How to Scale Training Data
A Guide to Outsourcing Without Compromising Data Quality
In order for data science teams to outsource annotation to a managed workforce provider — also known as a Business Process Outsourcer (BPO) — they must first have the tools and infrastructure to store and manage their training data. Data management tools and infrastructure should support R&D product management teams, outsourced labeling teams, and internal labeling and review teams working together in a single centralized place with fully transparent oversight.
Scaling with Subject Matter Expertise
There is a direct relationship between the volume of your training data and the size of your annotation team. The alternative to scaling your annotation workforce through outsourcing is hiring an internal team of labelers. While this is an expensive option, it is sometimes the only option. For example, scaling sensitive training data, such as medical data with HIPAA protection, might require a solely internal labeling workforce. Continuing with this example, medical data, such as CT scans, would need to be labeled by radiologists who have the necessary medical expertise to properly interpret the data.
The concern with outsourcing labeling work requiring subject matter expertise is that a BPO will not be able to provide specialized labelers.
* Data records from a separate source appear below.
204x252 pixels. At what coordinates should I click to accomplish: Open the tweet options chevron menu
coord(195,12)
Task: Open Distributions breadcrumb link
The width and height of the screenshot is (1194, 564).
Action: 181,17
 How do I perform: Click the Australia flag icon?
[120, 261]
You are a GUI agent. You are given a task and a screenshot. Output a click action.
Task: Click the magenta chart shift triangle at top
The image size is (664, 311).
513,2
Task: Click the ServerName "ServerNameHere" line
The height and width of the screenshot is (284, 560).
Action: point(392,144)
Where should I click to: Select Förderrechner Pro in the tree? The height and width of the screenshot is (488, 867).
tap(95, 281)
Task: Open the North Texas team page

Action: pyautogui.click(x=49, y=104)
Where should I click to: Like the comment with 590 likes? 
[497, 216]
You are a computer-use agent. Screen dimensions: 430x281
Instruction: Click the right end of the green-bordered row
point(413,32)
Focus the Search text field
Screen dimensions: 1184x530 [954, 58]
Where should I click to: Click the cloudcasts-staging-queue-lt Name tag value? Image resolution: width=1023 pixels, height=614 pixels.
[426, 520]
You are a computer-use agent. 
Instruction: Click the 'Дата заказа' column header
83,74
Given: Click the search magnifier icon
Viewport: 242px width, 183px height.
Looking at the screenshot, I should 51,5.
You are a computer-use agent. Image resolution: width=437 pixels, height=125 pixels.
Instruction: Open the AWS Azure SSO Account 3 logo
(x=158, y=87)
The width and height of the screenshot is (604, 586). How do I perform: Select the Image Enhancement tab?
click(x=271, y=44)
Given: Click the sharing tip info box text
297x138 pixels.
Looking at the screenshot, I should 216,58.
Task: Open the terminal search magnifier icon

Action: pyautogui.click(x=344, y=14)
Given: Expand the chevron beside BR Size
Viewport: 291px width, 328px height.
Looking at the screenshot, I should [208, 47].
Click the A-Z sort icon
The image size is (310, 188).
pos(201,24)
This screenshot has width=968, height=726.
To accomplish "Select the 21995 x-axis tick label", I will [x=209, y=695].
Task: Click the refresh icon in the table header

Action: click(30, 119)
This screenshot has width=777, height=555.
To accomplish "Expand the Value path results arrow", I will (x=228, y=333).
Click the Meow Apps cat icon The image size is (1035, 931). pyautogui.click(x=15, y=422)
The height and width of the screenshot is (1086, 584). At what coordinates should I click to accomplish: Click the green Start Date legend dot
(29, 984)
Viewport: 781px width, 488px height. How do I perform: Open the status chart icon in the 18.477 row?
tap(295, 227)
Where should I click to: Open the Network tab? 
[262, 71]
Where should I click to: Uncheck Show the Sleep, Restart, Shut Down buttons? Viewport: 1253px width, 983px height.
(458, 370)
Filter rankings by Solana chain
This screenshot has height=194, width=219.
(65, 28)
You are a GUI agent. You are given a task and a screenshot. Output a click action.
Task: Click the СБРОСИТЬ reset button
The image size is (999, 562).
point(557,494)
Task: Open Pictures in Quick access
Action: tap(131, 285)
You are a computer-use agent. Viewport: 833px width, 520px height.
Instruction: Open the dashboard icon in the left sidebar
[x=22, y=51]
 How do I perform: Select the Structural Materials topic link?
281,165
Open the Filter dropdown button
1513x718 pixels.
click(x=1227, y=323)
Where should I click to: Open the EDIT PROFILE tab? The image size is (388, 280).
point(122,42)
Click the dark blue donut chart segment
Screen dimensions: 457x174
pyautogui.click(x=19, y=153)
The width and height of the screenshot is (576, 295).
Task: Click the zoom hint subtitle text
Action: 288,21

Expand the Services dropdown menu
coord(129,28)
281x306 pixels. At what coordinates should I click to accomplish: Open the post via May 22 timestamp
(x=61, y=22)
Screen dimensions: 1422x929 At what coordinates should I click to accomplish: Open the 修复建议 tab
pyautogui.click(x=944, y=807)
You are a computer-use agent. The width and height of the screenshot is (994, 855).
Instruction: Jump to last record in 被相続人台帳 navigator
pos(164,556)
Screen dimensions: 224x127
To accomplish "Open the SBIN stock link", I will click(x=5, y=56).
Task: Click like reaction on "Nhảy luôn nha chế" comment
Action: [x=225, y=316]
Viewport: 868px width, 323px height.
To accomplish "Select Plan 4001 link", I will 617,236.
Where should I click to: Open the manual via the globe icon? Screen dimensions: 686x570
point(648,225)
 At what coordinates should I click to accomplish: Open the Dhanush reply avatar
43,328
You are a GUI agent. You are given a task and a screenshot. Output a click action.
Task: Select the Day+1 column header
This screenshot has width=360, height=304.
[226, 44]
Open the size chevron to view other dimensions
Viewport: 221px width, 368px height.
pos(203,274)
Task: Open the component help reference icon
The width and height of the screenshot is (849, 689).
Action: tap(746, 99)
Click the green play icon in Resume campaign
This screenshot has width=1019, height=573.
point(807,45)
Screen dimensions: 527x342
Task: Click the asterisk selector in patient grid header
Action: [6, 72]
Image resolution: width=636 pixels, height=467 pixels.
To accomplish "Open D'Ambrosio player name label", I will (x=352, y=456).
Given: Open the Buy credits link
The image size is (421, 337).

While there is good reason to be skeptical about outsourcing complex or niche datasets, BPOs cover a surprisingly wide spectrum of subject matter expertise and with a little bit of research, you might find one that offers a specialized annotation service capable of labeling your dataset at a fraction of the cost it would take to hire an internal team.
Grant Osborne, Chief Technology Officer at Gamurs, a comprehensive esports community platform powered by AI, describes his decision-making process behind using Labelbox’s outsourcing feature to scale annotations within the competitive gaming industry. Gamurs is developing an AI coach for professional video game players. The AI coach will help to improve gamer performance by learning from similar examples in which players are underperforming and suggest ways to enhance the gamer’s performance.
Grant originally considered crowdsourcing gamers from their large social media following to label their favorite games of choice. At first, he looked into a number of popular crowdsourcing tools but quickly rejected this option because their revenue generation comes from annotation.
“These tools charge for storage based on the number of bounding boxes. And since we will have millions of labels, this pricing structure is impractical.”
He then considered building a cheap in-house tool and hiring an internal team of labelers, until he spoke with Brian Rieger, Co-founder and Chief Operating Officer at Labelbox. Gamurs needed a platform for uploading and regulating images of multiple games with object detection. In contrast to other commercial labeling tools, Labelbox’s pricing structure is based on a three-tier system: Free, Business, and Enterprise. The subscription tiers are categorized by number of ML projects and dataset size. These tiers vary in price and access to certain platform features.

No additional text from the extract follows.